The overall numbers are as follows: Labour are at 43 per cent (down 22 points on 2019), Corbyn is at 29 per cent, the Liberal Democrats at 7 per cent (down eight), the Greens at 7 per cent (down one), and Reform and the Conservatives on 6 per cent each. The sample – 400 so-called committed voters – leaves a slightly larger margin for error than what we would normally expect. But not enough to alter the narrative entirely. As I wrote last month, three-in-ten plumping for Corbyn would be about par for the course for a popular incumbent shedding his party and standing as an independent.
But we are one week out, and the numbers can change. Michael Portillo, of Portillo Moment fame in 1997, was (according to a Guardian poll) 3 points ahead in his Enfield Southgate seat one week from polling day. He ended up losing it, 3 points behind. So poll movement isn’t impossible. But Corbyn is still far further behind where Portillo was.
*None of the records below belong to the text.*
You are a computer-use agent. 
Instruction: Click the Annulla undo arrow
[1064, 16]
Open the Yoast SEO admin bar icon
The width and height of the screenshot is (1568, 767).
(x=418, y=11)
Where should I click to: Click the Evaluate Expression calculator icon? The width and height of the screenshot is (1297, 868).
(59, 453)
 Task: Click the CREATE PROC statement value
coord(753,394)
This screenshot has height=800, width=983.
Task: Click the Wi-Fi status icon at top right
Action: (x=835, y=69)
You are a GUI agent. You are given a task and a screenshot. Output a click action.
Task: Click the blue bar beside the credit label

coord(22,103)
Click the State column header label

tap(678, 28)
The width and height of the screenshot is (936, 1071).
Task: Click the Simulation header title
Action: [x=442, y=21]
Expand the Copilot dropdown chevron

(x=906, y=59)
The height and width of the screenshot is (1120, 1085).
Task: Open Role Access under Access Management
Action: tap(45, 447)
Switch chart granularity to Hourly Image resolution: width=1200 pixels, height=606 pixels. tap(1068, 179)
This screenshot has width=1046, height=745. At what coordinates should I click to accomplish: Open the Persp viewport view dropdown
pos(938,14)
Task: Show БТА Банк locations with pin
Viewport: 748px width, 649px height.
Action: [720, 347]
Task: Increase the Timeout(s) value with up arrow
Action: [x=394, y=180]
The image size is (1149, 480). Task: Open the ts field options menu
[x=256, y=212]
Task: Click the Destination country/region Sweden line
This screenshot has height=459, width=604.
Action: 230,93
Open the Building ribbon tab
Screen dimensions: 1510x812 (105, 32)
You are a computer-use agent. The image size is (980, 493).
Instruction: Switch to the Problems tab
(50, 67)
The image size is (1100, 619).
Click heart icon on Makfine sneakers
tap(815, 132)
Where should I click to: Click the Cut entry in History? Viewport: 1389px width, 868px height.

But there is one data-point that does work in Corbyn’s favour, and it refers back to my opening: forced choice; or making this a two horse race between an unknown Labour entity and Corbyn.
When voters are forced to choose between the better-known Corbyn and the lesser-known Labour candidate, Corbyn wins 55 per cent to 45 per cent. That could just be name recognition. But when voters are asked how favourably they feel towards certain figures, 56 per cent feel favourably towards Corbyn. And 39 per cent feel favourably towards Keir Starmer.
On personality terms, Corbyn has an advantage. Exploiting that is the way for him to win. If the election were a pure personality contest – heck, were it a by-election – Jeremy Corbyn would walk it.
But it isn’t. Labour leads by 14 points, because voters vote in General Elections like this with more than just personality in mind. The question now is to what extent will the numbers narrow if enough voters are encouraged to think with the squeeze question in mind – Corbyn vs. Labour? Because the numbers suggest it could shift the dial. One quarter of prospective Labour voters say they prefer Jeremy Corbyn to the current Labour candidate. Not enough in isolation to win it for the independent incumbent. But enough to bring the result into doubt.
Corbyn can win. It’s not likely. But his chances aren’t nought, either.